本発明は、収穫した果実を特定の酸素濃度の雰囲気下で、一定期間、一定範囲の温度で保存することで、果実中のテルペン類の含有量を増加させることができる。従って、本発明では、収穫後に果実中のテルペン類の含有量が増加し、より香り豊かでフレッシュな香りを有する果実を提供できるため、産業上の利用可能性が高い。

Claims (21)

  1. テルペン類の含有量が増加した果実の製造方法であって、
    果実を、酸素濃度が25〜100体積%の雰囲気下で保存する工程を含み、
    前記雰囲気下で果実を保存する期間が1日〜17日であり、
    前記雰囲気下で果実を保存する温度が16℃〜30℃である、
    前記製造方法。
  2. 酸素濃度が40〜80体積%である、請求項1に記載の製造方法。
  3. 果実を保存する期間が2日〜5日である、請求項1又は2に記載の製造方法。
  4. 果実を保存する温度が20℃〜25℃である、請求項1〜3のいずれか一項に記載の製造方法。
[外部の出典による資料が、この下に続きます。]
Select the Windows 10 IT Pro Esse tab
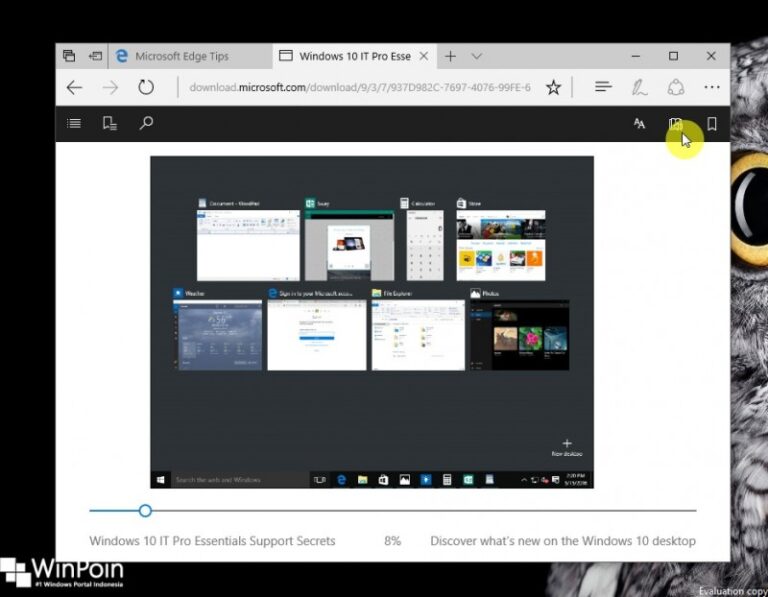 pos(355,56)
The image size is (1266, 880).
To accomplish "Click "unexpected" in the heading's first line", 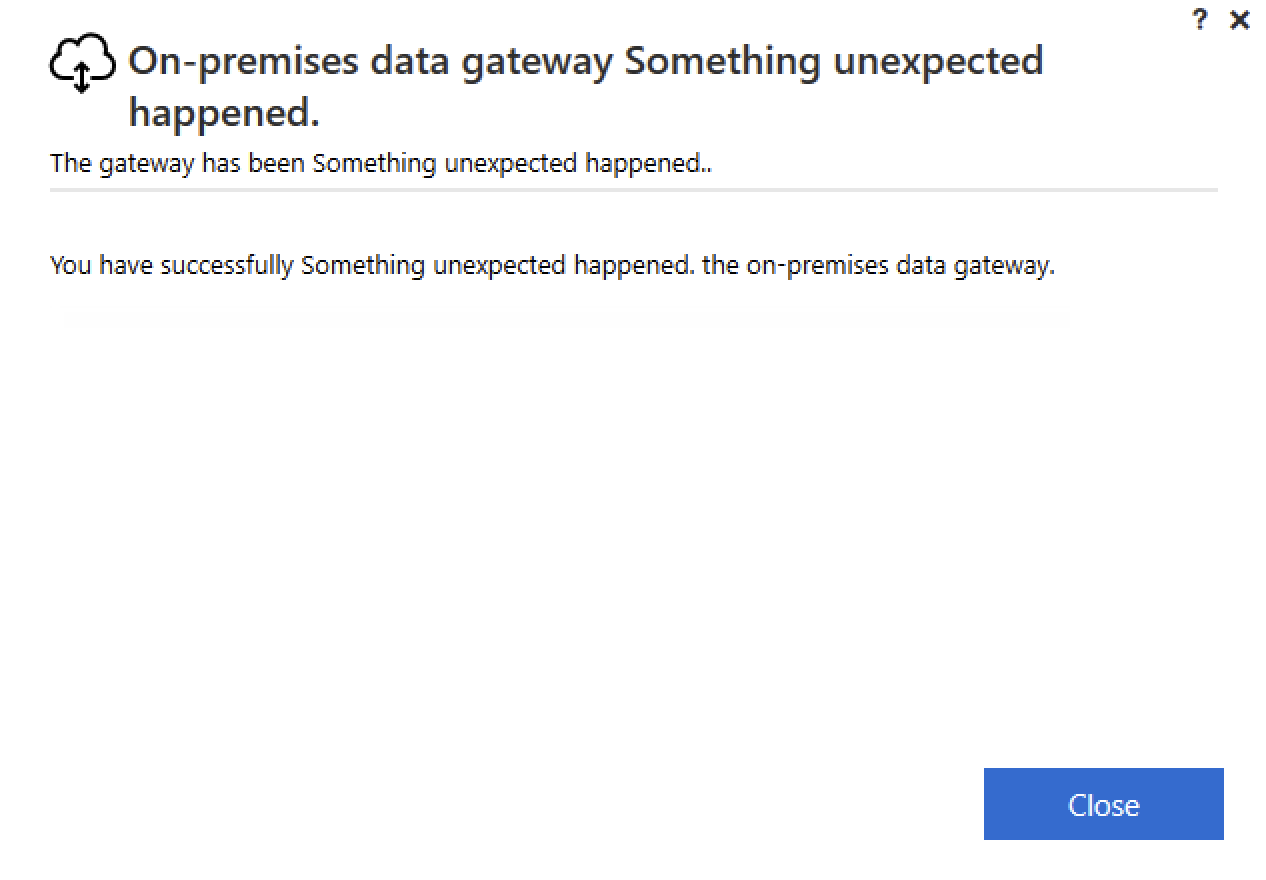I will click(937, 62).
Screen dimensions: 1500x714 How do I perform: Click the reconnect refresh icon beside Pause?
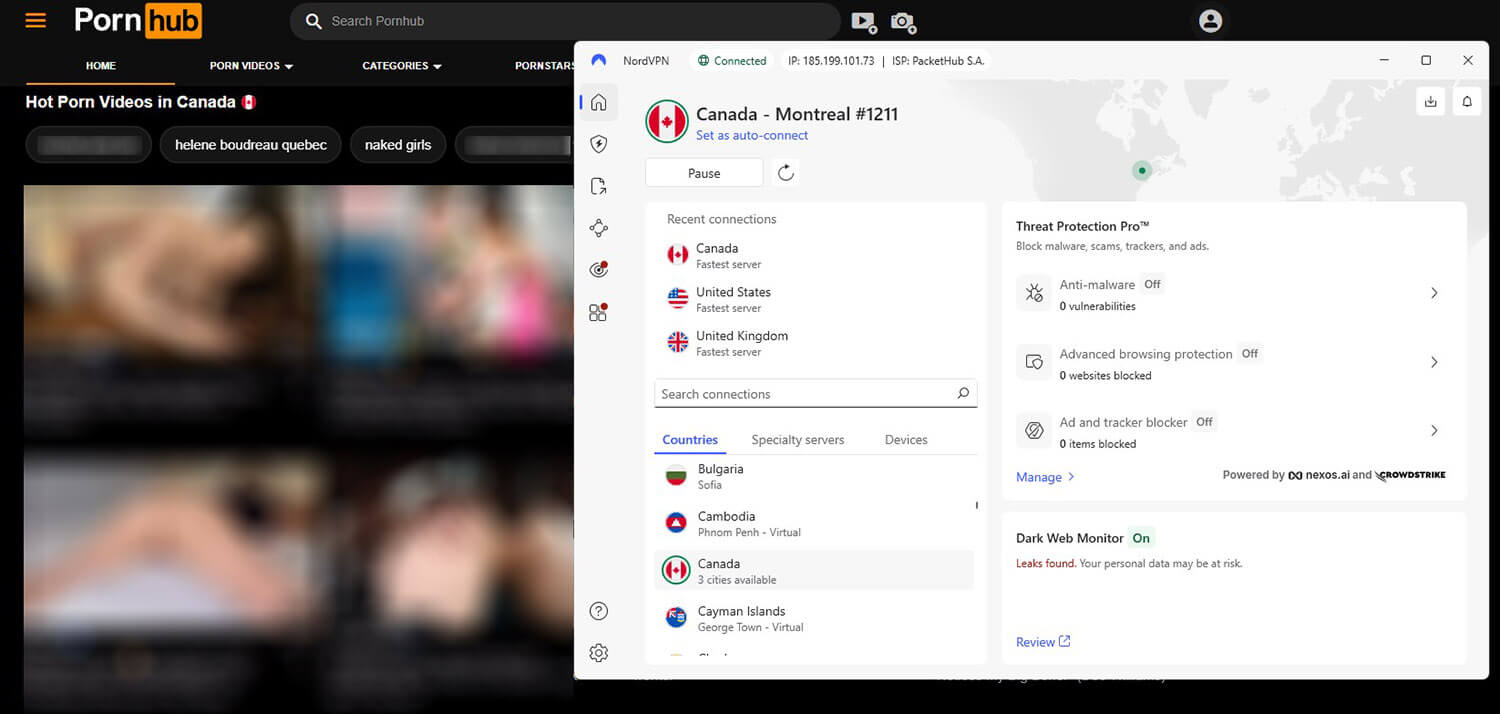coord(786,173)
  5. テルペン類が、リモネン、リナロール、ネラール、ゲラニアール、β−ミルセン、及びγ−ターピネンからなる群より選択される1以上のものを含む、請求項1〜4のいずれか一項に記載の製造方法。
  6. 果実がミカン科果実である、請求項1〜5のいずれか一項に記載の製造方法。
  7. ミカン科果実が、レモン果実、オレンジ果実、ミカン果実、グレープフルーツ果実、ハッサク果実、及びライム果実からなる群より選択される、請求項6に記載の製造方法。
  8. 果実がバラ科果実である、請求項1〜5のいずれか一項に記載の製造方法。
  9. バラ科果実が、梅果実、リンゴ果実、スモモ果実、イチゴ果実、及びアンズ果実からなる群より選択される、請求項8に記載の製造方法。
  10. 請求項1〜9のいずれか一項に記載の製造方法により得られる果実。
  11. 請求項10に記載の果実を原料として用いて製造される果汁飲料。
  12. 請求項10に記載の果実を原料として用いて製造される果実酒。
  13. 果実中のテルペン類の含有量を増加させる方法であって、
    果実を、酸素濃度が25〜100体積%の雰囲気下で保存する工程を含み、
    前記雰囲気下で果実を保存する期間が1日〜17日であり、
    前記雰囲気下で果実を保存する温度が16℃〜30℃である、
    前記方法。
  14. 酸素濃度が40〜80体積%である、請求項13に記載の方法。
  15. 果実を保存する期間が2日〜5日である、請求項13又は14に記載の方法。
  16. 果実を保存する温度が20℃〜25℃である、請求項13〜15のいずれか一項に記載の方法。
  17. テルペン類が、リモネン、リナロール、ネラール、ゲラニアール、β−ミルセン、及びγ−ターピネンからなる群より選択される1以上のものを含む、請求項13〜16のいずれか一項に記載の方法。
  18. 果実がミカン科果実である、請求項13〜17のいずれか一項に記載の方法。
  19. ミカン科果実が、レモン果実、オレンジ果実、ミカン果実、グレープフルーツ果実、ハッサク果実、及びライム果実からなる群より選択される、請求項18に記載の方法。
  20. 果実がバラ科果実である、請求項13〜17のいずれか一項に記載の方法。
  21. バラ科果実が、梅果実、リンゴ果実、スモモ果実、イチゴ果実、及びアンズ果実からなる群より選択される、請求項20に記載の方法。